Agility Logistics Parks, a leading developer of industrial and logistics real estate in the Middle East, Africa and South Asia, today announced the launch of tailored, master-planned data center campus sites in Saudi Arabia, Kuwait, Egypt and Ghana, with more to come.
The sites are being readied at ALP warehousing complexes in fast-growing markets and mega-cities that are looking to add hyperscale data center capacity and resolve data latency, security and compliance challenges to speed their growth and improve competitiveness.
ALP announced its plans for data center sites at the Capacity Middle East 2023 conference in Dubai. According to the company, it has readied data center campuses in its existing parks with power allocation, fiber connectivity, building permits, strong sustainability features and high security.
The first set of campuses is in ALP parks in Riyadh (Saudi Arabia), Kuwait, Cairo (Egypt) and Accra-Tema (Ghana). ALP expects to add sites in other rapidly growing data center markets, including Nairobi, Casablanca, Lagos and more.
In Kuwait, the company’s site offers an existing substation with 80 MW capacity, and the property is allocated for two 46,000 SQM data center plots with capacity for expansion.
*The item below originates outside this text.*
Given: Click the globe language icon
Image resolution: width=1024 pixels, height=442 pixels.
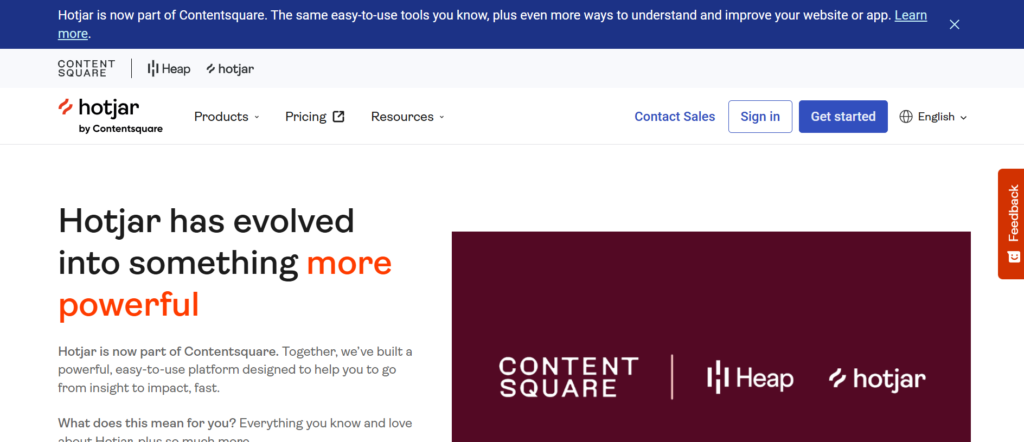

In addition to conventional power, the Kuwait site offers 15+ MW of solar capacity.
Some tech companies have also announced their intention to add data center capacity in the Middle East, Africa and South Asia earlier this year.
Digital Edge, a Singapore-based data center platform company, is in advanced talks to buy a 47-acre land parcel in Thane in order to build its first data center in India.
CtrlS Datacenters Limited, Asia’s Largest Rated-4 Datacenter provider, is aggressively looking into opportunities in Saudi Arabia, the UAE, and Bangladesh, to assist its key technology customers in scaling up with ease and generating synergies and efficiencies.
Raxio Group, a Pan-African data center developer and operator, is investing and establishing ‘Raxio Angola’, the latest facility to be part of Raxio’s fast expanding network of interconnected carrier neutral, Tier III data centers across the African continent.
Moro Hub and its key technology partners and customers including Dell Technologies, Microsoft, Huawei, VMWare, Emirates NBD, Digital Dubai Authority, and Dubai Islamic Bank have also launched the world’s largest solar-powered data center in UAE.
Recently, Huawei has also set to invest over $300 million in Africa’s data centers and cyber security industries.